Gerçi Batı'da da işler tam böyle değildir ya. İnanmadınız mı? O halde Fatma Çetin Hoca'nın "Küreselleşmenin Aile Üzerindeki Etkileri" eserinin 52. sayfasından bir iktibas yapayım: "Roma'da geleneksel bülûğ yaşı kızlarda 12, erkeklerde 14 olarak belirlenmiştir. Bazı kaynaklarda kızların aileleri tarafından henüz 6 yaşındayken eşleri seçilerek nişanlandıkları, 12 yaşına geldiklerinde de evliliğe hazır olduklarının kabul edildiği kaydedilmektedir." Yani şu 'modern zamanlar' gelinceye kadar, sadece Türk-Kürt-Arap diyarında değil, Batı diyarlarında da evlilik meselesi erken yaşlar üzerine kuruludur. Burada garabet aslında bizim yaşadığımız zamanla ilgilidir. Yoksa biz bütün zamanları kendimize göre mizana vuracak şahanelikte değiliz. Dünyanın bugünkü hal u hakikatine bakanlar herhalde ne dediğimi anlarlar. Öyle ya. Bugün nikah yaşının ergenlikten ilerilere doğru atılması zinanın arttırılmasıyla eşgüdüm ilerler.

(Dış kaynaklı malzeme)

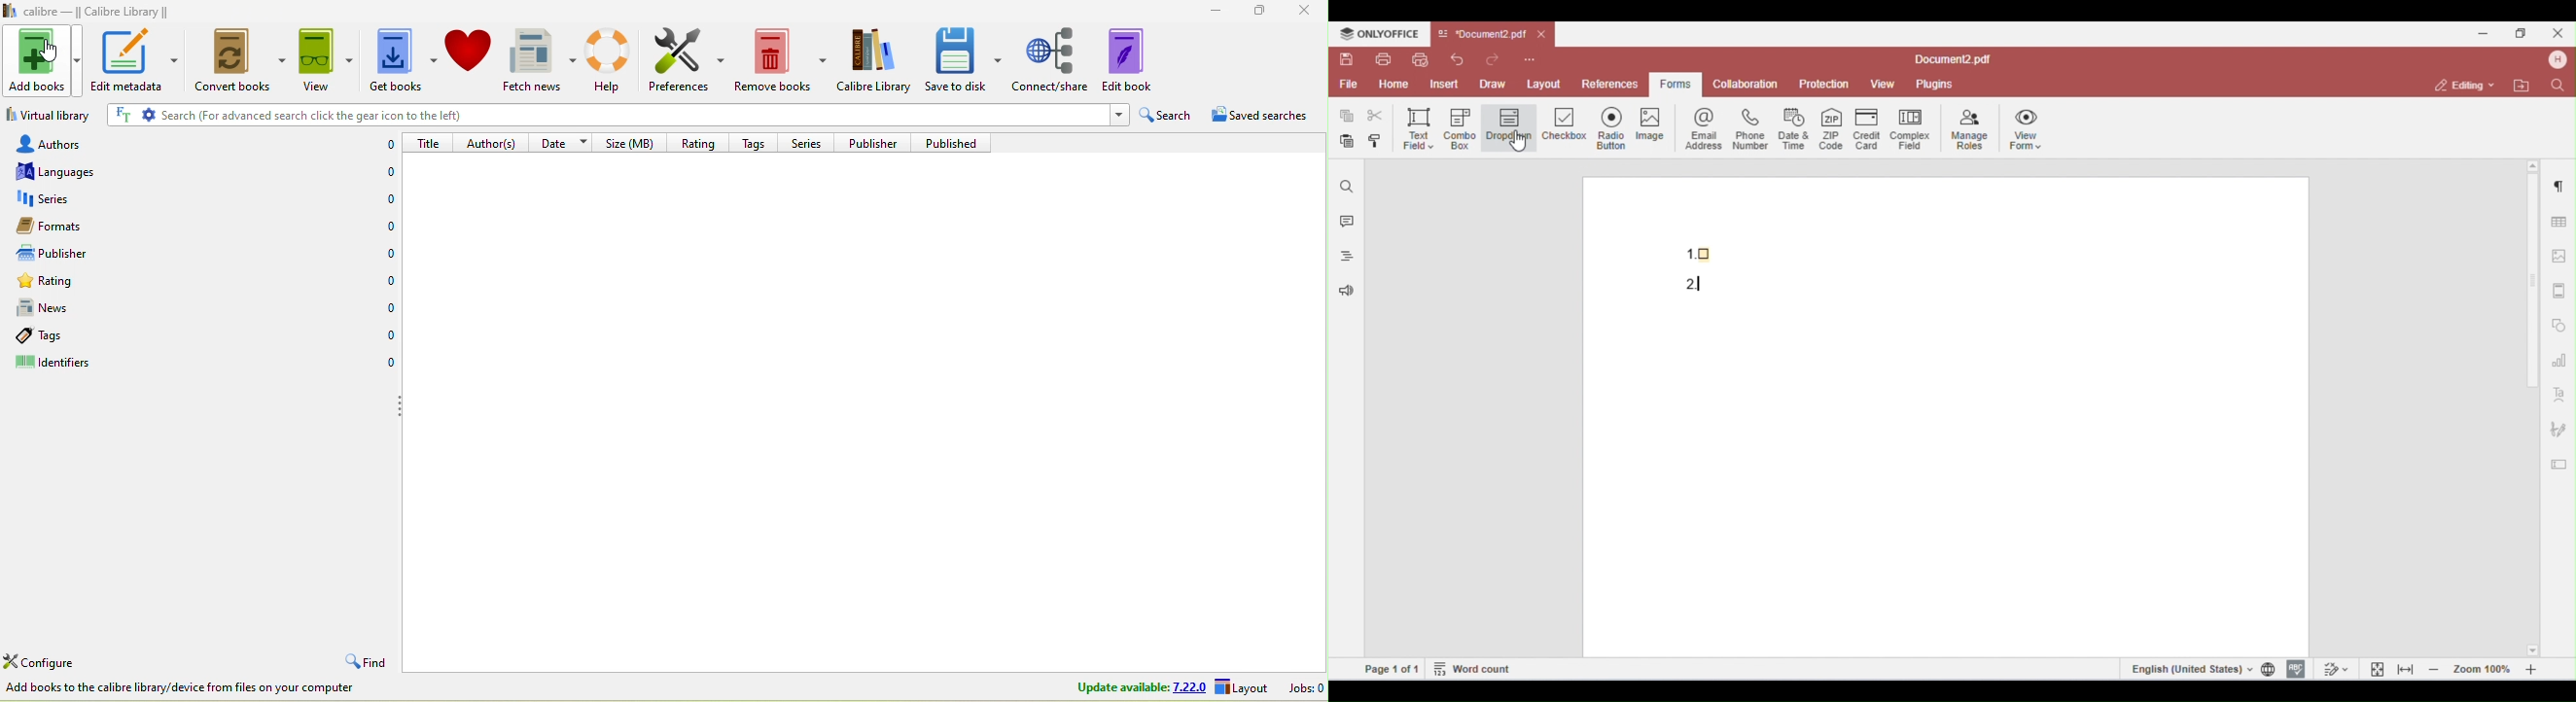 Image resolution: width=2576 pixels, height=728 pixels. What do you see at coordinates (88, 202) in the screenshot?
I see `series` at bounding box center [88, 202].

Hem küresel ısınma, çevre felaketleri, buzul erimesi, iklim değişikliği, nesli tükenen hayvanlar, azalan ormanlar vs. Böylesi belaların tam da bugünlerde başımıza sarılması Diamond Tema gibi elemanlara durdukları yeri sorgulama fikrini vermeli değil midir? Belki de pösteki sayan deli onlardır? Belki de ters yola giren Temel onlardır. Fıkra onlarınkidir. Bunu farketmedikleri için bütün zamanları aksiyle yargılamaktadırlar. Ancak evrimciliğin her türüyle semiren narsizm mevhum zirveyi bırakmaz.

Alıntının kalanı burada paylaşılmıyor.